+++ Material supplied
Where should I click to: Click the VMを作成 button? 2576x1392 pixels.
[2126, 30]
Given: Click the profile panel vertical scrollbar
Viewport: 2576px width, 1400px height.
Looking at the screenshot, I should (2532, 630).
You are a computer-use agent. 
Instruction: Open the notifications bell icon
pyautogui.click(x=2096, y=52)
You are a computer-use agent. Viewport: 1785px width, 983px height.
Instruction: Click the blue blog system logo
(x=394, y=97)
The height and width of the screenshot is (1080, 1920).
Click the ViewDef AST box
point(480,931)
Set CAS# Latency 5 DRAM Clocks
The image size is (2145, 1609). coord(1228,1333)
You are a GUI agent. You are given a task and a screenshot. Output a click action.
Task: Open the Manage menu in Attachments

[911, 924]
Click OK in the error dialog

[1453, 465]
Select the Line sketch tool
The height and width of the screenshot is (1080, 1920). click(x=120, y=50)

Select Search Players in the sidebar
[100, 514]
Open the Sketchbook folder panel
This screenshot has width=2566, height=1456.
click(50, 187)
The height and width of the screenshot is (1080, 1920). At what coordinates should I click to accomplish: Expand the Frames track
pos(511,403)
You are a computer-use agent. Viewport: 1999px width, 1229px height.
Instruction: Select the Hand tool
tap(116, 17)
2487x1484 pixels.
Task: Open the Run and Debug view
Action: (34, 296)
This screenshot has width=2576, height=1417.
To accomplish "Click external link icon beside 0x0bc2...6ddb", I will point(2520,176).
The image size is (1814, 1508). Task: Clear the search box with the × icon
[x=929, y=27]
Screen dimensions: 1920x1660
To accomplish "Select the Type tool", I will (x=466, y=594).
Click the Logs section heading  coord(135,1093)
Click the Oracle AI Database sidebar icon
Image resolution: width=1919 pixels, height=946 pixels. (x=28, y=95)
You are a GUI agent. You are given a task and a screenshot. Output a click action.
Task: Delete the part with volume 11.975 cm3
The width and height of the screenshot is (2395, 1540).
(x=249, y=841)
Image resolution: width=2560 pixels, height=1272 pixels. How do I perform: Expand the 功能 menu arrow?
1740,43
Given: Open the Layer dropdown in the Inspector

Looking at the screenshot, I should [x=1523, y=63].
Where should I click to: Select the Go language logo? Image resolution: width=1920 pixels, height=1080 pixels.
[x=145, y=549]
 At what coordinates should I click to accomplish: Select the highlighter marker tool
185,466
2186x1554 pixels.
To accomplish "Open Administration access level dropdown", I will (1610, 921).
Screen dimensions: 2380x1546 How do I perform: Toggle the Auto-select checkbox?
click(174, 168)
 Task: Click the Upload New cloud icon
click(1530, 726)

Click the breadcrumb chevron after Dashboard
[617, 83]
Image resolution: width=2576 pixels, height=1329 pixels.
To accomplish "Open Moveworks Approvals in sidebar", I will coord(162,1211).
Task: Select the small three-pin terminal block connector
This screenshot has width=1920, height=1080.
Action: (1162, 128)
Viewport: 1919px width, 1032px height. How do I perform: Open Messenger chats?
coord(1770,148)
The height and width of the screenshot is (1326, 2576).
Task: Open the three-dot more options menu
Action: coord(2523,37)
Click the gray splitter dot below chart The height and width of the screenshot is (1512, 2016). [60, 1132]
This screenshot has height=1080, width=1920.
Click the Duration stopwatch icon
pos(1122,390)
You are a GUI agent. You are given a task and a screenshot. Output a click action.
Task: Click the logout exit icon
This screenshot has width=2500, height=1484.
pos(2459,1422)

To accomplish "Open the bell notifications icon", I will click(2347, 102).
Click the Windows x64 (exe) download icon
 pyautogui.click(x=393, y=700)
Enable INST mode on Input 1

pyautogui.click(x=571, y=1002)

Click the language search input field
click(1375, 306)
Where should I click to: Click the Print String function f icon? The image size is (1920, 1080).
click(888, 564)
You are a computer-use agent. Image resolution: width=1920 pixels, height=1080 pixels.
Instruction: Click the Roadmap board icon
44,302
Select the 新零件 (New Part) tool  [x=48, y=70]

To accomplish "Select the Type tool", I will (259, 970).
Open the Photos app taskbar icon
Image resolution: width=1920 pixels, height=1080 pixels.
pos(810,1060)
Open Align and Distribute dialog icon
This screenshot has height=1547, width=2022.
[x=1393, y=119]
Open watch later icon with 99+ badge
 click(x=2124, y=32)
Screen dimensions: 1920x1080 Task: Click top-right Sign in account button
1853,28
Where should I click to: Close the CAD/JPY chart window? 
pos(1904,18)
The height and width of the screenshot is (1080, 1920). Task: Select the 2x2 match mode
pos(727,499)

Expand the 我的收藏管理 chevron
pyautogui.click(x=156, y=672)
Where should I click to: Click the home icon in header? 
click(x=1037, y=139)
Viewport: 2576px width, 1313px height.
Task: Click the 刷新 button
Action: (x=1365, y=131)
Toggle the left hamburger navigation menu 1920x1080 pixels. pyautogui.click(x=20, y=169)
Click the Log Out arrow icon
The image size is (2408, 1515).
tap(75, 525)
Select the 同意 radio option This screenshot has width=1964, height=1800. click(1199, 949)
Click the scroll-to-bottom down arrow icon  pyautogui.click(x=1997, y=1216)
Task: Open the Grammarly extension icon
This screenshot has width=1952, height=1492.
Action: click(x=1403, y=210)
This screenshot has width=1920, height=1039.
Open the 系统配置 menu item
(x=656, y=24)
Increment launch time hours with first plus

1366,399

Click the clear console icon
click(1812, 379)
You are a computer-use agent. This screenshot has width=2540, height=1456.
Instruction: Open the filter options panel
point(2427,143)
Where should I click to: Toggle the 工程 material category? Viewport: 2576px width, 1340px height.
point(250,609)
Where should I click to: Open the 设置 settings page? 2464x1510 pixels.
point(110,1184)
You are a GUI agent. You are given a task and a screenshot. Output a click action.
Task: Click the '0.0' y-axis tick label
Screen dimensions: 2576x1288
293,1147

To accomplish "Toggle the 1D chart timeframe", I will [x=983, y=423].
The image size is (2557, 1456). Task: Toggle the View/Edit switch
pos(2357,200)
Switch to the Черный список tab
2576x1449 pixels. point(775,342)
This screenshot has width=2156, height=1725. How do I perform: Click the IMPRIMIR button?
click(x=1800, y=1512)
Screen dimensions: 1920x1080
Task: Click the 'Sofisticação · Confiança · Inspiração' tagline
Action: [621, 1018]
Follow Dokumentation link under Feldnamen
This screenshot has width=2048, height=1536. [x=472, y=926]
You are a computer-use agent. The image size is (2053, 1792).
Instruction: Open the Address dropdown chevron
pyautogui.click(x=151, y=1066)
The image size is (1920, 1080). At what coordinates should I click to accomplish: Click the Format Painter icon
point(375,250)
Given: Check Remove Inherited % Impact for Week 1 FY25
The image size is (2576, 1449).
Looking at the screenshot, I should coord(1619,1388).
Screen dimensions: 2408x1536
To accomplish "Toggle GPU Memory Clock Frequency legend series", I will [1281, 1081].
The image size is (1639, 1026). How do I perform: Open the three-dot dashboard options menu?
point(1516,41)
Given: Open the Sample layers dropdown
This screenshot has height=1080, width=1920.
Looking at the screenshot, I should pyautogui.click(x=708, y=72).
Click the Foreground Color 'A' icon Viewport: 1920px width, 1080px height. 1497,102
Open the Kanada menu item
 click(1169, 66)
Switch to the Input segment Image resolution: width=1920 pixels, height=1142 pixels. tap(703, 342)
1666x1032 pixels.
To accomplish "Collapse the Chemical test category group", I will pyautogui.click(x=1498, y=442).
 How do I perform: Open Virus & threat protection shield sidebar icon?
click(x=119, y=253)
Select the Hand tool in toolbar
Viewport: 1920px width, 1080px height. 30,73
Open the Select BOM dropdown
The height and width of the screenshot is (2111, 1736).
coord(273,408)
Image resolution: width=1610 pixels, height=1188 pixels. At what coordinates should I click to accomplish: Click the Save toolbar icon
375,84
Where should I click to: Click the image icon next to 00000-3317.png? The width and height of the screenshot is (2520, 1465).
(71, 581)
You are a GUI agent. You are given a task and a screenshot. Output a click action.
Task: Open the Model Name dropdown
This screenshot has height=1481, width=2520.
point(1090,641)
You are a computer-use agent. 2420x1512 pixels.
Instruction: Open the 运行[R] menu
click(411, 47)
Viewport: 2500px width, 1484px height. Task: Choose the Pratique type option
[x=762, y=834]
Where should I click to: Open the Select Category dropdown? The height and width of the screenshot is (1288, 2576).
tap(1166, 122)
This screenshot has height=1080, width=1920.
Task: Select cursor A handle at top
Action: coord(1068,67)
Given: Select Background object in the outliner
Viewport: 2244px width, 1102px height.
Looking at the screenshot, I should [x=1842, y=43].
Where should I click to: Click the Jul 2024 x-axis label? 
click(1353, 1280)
++++++
» **What needs to be done**
For each line in the data above that contains the string "computer", extract the line.

» **Response**
You are a computer-use agent. 
You are a computer-use agent. Viewport: 1785px width, 983px height.
You are a computer-use agent. Viewport: 1999px width, 1229px height.
You are a computer-use agent. Image resolution: width=1920 pixels, height=1080 pixels.
You are a computer-use agent. This screenshot has width=2540, height=1456.
You are a computer-use agent. The image size is (2053, 1792).
You are a computer-use agent. 2420x1512 pixels.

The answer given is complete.